Sur la question des associés laïcs, il me paraît que la seule limite à poser est celle de la vie consacrée, mais c’est beaucoup : le charisme propre à l’institut ne se transmet pas aux laïcs comme il se transmet aux membres de l’institut, parce que le charisme revient toujours, finalement, à un mode d’exercice de la vie consacrée elle-même ; et celle-ci ne se transmet qu’à ceux que Dieu y appelle. Ainsi, les religieux peuvent partager à d’autres chrétiens, laïcs ou prêtres, quelque chose de leur mode de procéder, dans la louange ou l’action apostolique ; mais la vie à mener en commun propre à la vie religieuse ne peut pas convenir aux laïcs, sous peine de les voir perdre le sens de leur propre témoignage familial, social, politique. Le partage des décisions financières ne me paraît pas non plus adéquat : beaucoup d’instituts sont prêts à laisser tout le domaine économique (et les orientations qu’il implique) à d’autres que les membres, sous prétexte de se consacrer au spirituel ; c’est ainsi que les supérieurs finissent par devenir dépendants d’économes qui n’ont pas le sens des priorités de la vie consacrée [4]. Les charges du gouvernement me paraissent moins propices encore à la participation des laïcs ; encore une fois, c’est du dedans (car il y a un dedans et un dehors) que doivent venir les procédures adéquates ; à défaut, est-il indiqué pour l’institut de poursuivre sa tâche [5] ? En tout état de cause, on doit ici encore militer contre la confusion des vocations chrétiennes, et pour leur spécificité.

Dans le domaine des restructurations, les dernières années ont vu bien des instituts en difficulté tenter de se joindre à d’autres en meilleure santé. Il faut bien reconnaître que l’addition des problèmes n’aboutit pas nécessairement à leur diminution.
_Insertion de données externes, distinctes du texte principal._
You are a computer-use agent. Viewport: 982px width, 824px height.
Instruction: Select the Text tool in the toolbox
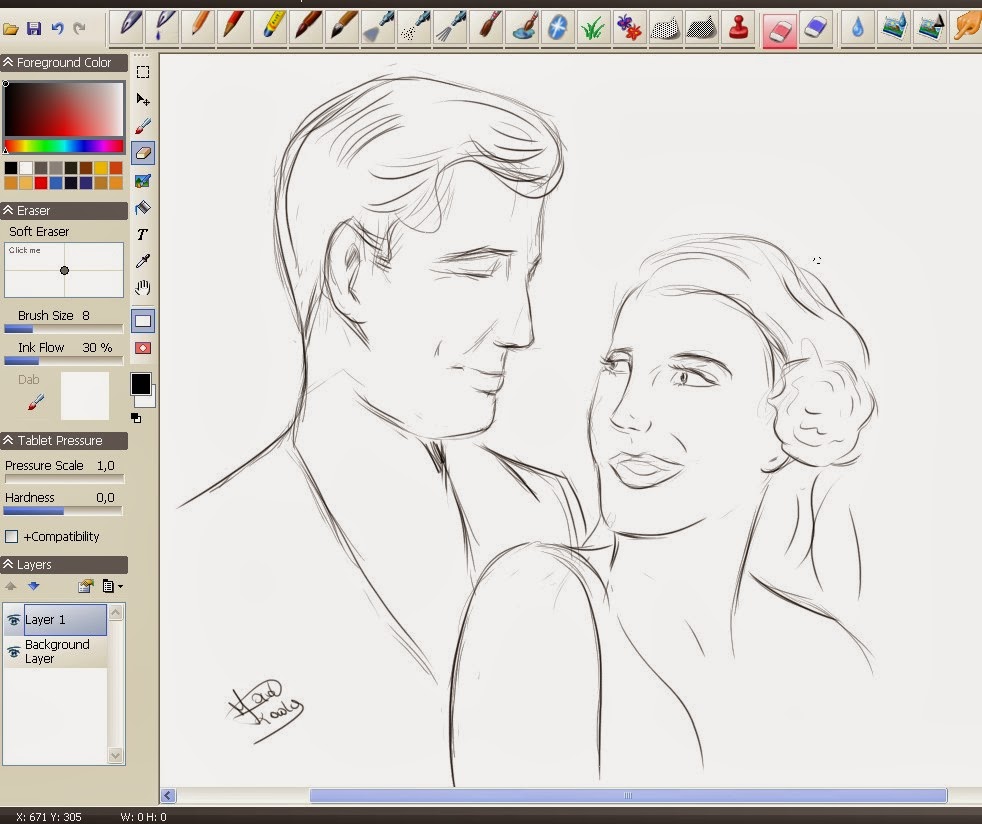143,234
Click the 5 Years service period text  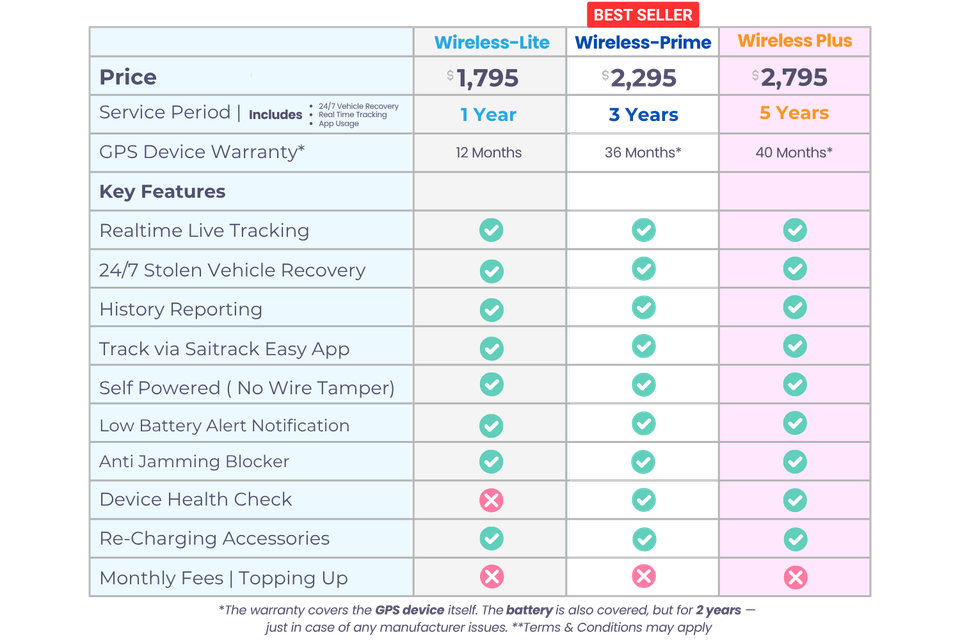coord(794,113)
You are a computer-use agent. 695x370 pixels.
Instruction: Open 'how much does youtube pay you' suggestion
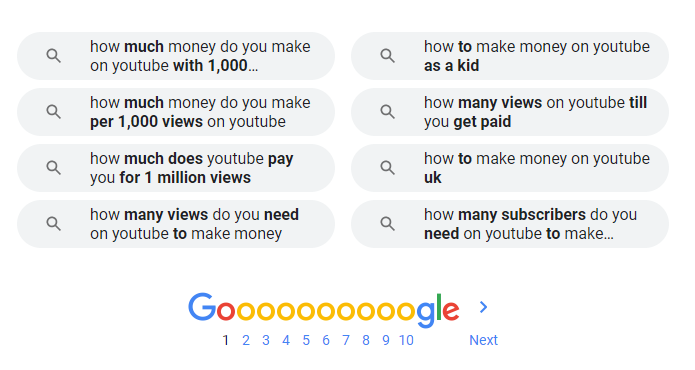click(176, 168)
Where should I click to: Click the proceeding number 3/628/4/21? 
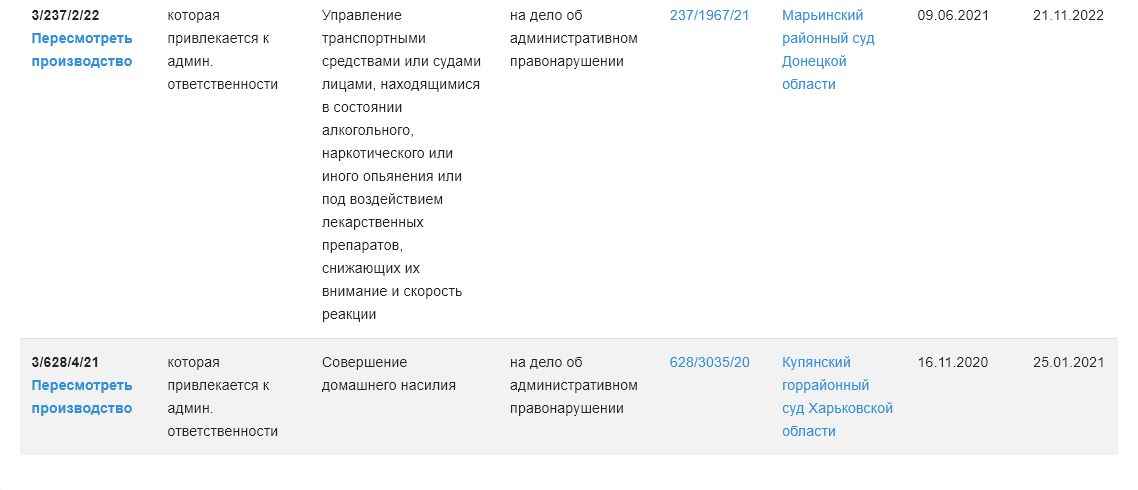click(x=65, y=363)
Et l’on voit, hélas, disparaître peu à peu des singularités locales, parce que l’on s’éloigne toujours plus des humus qui ont vu naître les vocations. Ce mouvement d’uniformisation peut être dommageable [6], dans une Église aujourd’hui comprise comme particulière aussi bien qu’universelle. Il faut d’ailleurs se demander si les « économies d’échelle » chères aux grandes multinationales n’affectent pas la vie religieuse par contrecoup. Il serait regrettable que les choix dans le domaine de la formation (laquelle doit évidemment se dérouler dans la région d’émergence des vocations), des priorités apostoliques et du tissu communautaire soient marqués d’abord par un souci de rentabilité économique : la vie religieuse n’est pas destinée à faire du profit, fût-il spirituel, mais à se trouver toujours davantage livrée à Celui qui l’appelle, sur les chemins de son abaissement.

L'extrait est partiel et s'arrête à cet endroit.